Chair of Medical Physics Section,
Title: Human Connectome Alterations in Neurological Disorders
Prof. Radu Mutihac is Chair of Medical Physics Section, University of Bucharest, and works in Neuroscience, Signal Processing, Microelectronics, and Artificial Intelligence. As postdoc/research associate/visiting professor/full professor he has run his research at the University of Bucharest, International Centre for Theoretical Physics (Italy), Ecole Polytechnique (France), Institut Henri Poincaré (France), KU Leuven (Belgium). Data mining and exploratory analysis of neuroimaging time series were addressed during two Fulbright Grants in Neuroscience (Yale University, CT, and University of New Mexico, NM, USA). His research infused biomedical imaging modalities was carried out at the Johns Hopkins University, National Institutes of Health, and Walter Reed Army Institute of Research, MD, USA.

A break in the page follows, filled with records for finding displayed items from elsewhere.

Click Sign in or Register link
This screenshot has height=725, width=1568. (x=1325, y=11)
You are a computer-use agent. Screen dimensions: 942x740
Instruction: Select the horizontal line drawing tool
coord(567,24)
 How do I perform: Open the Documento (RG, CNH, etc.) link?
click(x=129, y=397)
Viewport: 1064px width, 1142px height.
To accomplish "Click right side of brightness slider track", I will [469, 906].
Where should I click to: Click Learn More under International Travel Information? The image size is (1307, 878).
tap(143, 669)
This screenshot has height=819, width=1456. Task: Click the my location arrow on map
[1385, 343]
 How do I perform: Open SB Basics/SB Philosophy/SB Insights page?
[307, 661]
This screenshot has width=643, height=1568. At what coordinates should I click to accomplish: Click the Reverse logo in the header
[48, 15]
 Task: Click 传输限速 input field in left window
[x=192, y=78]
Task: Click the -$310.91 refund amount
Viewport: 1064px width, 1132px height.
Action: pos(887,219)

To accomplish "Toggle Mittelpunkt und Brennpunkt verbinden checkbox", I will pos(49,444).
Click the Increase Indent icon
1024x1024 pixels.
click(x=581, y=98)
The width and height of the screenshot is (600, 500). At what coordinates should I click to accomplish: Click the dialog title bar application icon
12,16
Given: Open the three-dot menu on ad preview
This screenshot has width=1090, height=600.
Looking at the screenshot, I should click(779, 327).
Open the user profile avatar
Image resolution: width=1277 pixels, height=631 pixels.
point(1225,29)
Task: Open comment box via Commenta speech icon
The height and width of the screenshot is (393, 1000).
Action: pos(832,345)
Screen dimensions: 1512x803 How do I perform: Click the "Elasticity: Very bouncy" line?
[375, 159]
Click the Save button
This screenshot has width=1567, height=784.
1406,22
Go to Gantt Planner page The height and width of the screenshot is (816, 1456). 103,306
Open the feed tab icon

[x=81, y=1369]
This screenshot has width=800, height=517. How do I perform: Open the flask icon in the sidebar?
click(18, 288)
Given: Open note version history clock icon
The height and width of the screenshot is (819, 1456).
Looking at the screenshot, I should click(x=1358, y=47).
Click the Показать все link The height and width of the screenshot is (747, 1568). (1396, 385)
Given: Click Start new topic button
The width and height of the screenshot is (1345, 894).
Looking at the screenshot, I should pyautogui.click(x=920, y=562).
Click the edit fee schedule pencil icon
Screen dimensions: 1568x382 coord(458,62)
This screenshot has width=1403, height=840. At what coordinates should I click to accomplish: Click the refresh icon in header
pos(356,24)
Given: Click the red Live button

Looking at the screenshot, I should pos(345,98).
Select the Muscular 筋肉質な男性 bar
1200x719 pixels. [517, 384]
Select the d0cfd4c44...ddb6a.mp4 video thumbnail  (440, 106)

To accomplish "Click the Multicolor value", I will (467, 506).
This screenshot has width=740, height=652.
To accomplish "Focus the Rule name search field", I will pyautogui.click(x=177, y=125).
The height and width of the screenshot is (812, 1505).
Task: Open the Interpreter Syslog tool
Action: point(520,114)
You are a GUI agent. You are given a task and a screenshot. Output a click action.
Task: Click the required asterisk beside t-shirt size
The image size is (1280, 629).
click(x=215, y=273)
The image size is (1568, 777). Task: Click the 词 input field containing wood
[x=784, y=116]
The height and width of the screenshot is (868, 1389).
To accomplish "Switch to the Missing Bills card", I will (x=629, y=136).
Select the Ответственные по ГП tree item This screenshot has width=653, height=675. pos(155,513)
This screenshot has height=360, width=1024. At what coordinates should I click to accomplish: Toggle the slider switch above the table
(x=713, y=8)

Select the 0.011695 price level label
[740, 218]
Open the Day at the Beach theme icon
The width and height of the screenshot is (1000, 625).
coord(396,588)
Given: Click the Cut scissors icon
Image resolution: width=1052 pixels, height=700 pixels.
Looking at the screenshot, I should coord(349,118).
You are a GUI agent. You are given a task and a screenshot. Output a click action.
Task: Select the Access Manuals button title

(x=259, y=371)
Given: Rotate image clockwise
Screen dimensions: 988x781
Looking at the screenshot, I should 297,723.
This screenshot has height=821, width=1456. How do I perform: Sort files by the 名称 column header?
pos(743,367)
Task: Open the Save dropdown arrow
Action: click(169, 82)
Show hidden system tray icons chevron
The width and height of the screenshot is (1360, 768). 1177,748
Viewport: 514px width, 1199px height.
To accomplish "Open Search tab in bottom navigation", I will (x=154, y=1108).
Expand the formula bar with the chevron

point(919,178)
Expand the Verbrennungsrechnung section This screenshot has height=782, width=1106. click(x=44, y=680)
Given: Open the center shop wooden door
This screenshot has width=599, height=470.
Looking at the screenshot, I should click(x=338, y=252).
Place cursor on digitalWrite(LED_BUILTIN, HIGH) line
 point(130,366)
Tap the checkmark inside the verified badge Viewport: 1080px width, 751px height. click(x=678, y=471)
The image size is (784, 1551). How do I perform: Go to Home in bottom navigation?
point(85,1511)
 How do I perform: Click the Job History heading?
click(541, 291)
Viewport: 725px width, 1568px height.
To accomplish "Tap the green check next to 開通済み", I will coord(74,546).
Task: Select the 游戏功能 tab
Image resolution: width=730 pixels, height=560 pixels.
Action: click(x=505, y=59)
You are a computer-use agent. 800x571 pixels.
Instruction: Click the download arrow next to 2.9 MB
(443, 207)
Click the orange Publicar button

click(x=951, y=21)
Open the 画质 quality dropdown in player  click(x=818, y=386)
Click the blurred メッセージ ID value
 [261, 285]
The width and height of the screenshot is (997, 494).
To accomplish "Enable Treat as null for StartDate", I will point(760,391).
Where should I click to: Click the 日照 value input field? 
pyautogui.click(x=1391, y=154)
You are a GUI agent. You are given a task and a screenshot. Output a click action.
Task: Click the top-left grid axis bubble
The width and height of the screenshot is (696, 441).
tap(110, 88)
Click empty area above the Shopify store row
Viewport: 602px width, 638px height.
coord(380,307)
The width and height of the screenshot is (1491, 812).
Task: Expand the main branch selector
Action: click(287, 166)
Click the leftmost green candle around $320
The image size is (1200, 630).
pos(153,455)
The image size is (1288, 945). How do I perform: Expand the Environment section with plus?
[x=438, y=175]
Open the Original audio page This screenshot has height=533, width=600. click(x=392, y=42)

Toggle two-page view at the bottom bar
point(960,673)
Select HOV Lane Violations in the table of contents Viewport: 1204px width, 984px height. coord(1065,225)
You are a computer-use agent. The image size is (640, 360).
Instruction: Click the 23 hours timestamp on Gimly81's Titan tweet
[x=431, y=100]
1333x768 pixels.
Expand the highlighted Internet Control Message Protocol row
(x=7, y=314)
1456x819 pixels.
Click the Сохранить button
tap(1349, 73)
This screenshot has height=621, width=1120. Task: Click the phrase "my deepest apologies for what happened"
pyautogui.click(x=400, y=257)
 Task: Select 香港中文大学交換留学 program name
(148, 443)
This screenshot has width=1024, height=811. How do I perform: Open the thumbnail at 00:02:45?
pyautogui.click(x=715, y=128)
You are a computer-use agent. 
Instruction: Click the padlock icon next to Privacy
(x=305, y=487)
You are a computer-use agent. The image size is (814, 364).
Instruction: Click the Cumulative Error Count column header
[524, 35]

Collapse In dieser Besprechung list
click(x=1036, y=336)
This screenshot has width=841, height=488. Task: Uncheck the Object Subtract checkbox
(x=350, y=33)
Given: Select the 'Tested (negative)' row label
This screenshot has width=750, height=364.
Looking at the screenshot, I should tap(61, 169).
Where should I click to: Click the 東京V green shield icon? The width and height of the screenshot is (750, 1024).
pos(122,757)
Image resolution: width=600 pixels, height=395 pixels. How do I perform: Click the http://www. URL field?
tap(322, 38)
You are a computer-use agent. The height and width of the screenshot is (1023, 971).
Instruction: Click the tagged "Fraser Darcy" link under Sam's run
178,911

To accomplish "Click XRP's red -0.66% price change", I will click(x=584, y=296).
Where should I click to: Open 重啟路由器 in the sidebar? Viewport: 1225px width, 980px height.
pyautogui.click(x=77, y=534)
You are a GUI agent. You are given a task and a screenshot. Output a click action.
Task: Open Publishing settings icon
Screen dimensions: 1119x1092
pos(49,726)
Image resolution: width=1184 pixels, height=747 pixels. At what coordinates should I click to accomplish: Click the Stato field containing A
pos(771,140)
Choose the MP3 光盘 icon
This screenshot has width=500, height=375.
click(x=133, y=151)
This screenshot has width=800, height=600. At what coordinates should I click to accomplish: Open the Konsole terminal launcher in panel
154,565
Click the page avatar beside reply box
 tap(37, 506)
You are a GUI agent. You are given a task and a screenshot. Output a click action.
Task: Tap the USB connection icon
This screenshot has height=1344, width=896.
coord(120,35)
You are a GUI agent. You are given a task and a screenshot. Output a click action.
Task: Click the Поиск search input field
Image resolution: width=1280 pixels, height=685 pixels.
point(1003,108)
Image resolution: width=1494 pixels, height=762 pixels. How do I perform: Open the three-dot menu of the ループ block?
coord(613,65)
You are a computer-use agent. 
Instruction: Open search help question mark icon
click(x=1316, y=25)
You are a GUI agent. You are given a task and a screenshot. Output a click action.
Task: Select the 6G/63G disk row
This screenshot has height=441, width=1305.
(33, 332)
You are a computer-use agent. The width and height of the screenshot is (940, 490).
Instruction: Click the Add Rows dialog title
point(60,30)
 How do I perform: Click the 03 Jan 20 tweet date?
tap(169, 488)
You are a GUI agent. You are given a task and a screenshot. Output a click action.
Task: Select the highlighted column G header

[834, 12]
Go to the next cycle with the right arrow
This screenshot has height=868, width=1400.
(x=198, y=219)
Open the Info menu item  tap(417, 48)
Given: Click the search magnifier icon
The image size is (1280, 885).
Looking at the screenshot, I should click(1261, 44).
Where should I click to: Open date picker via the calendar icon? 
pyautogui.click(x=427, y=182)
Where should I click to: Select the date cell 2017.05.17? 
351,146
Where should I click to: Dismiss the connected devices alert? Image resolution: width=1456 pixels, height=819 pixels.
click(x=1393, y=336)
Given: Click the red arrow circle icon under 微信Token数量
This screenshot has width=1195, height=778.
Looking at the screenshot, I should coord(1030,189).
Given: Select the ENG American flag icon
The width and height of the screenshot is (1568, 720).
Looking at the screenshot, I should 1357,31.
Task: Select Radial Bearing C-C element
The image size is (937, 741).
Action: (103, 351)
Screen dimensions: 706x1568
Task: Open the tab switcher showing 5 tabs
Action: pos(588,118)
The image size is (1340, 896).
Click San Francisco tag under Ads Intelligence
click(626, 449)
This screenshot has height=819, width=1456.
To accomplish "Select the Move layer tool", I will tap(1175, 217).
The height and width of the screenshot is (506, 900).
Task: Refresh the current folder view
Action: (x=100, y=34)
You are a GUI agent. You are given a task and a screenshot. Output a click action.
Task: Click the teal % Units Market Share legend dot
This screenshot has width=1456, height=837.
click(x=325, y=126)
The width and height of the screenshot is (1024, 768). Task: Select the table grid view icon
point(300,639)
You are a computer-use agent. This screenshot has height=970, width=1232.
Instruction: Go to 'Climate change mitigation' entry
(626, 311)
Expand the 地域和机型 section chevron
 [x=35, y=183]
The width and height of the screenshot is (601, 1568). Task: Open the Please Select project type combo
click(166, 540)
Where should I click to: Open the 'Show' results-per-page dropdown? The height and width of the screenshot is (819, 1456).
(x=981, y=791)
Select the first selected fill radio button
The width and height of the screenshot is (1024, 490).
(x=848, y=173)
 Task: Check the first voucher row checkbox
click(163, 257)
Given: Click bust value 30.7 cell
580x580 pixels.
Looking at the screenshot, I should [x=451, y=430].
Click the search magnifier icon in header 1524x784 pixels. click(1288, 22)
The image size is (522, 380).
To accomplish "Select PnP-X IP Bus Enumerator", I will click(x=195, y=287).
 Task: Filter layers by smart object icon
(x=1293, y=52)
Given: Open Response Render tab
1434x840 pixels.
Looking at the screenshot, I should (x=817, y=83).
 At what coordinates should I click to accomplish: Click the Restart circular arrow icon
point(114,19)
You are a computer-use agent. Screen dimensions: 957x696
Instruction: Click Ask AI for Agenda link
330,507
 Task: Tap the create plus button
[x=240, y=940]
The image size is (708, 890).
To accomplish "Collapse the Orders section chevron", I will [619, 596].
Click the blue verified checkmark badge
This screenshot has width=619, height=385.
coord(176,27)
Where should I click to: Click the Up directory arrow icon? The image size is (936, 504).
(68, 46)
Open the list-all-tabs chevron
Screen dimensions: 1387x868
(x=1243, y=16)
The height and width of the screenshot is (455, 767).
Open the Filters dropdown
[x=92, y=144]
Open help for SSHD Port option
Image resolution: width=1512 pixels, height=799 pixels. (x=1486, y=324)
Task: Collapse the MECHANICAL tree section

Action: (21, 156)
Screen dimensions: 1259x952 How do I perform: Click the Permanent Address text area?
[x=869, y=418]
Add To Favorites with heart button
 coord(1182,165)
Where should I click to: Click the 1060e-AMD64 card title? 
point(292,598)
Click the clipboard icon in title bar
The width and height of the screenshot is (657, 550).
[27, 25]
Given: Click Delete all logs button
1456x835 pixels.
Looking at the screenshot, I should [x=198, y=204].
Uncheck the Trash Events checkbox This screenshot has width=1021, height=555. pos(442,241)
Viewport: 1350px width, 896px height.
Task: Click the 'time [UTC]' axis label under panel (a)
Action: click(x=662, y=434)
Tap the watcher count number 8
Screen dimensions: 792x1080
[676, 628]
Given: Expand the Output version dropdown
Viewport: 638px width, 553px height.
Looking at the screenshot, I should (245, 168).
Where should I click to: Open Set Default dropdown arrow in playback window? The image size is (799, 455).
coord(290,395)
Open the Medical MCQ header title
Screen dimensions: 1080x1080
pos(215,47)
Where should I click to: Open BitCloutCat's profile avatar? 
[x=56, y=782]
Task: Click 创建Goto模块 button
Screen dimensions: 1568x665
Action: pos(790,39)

Studies on the human connectome alterations using resting-state/sleep functional magnetic resonance imaging (rsfMRI), diffusion tensor imaging (DTI), and, more recently diffusion spectroscopic imaging (DSI) data have advanced and enlarged the knowledge on the organization of large-scale structural and functional brain networks, which consist of spatially distributed, but functionally linked regions that continuously share information. Brain's energy is largely consumed at rest during spontaneous neuronal activity (~20%), while task-related increases in metabolism energy are minor (<5%). Spontaneous low-frequency correlated fluctuations in blood oxygenation level dependent (BOLD) rsfMRI signals at the level of large-scale neural systems are not noise, but
orderly and organized in a series of functional networks that permanently maintain a high level of temporal coherence among brain areas that are structurally segregated and functionally linked
in resting-state networks (RSNs). Some RSNs are functionally organized as dynamically competing systems both at rest and during task-related experiments. The default mode network (DMN), the most important RSN, is involved in realization of tasks like memory retrieval, emotional process, and social cognition. Cortical connectivity at rest was reportedly altered in several forms of dementia and psychiatric disorders. Most recently, human brain function has been imaged in fMRI, and thereby accessing both sides of the mind-brain interface (subjective experience and objective observations) has simultaneously been performed. As such, functional neuroimaging moves onto new potential applications like reading the brain states, brain- computer interfaces, lie detection, aso. The present contribution aims to highlight the fundamentals and review the up-to-date findings in imaging modalities dedicated to alterations in human connectomics investigated by diffusion tensor imaging (DTI) for white matter (WM) and rsfMRI for grey matter (GM) studies, respectively, with direct impact on diagnostics and
prognostics of psychiatric and mental disorders.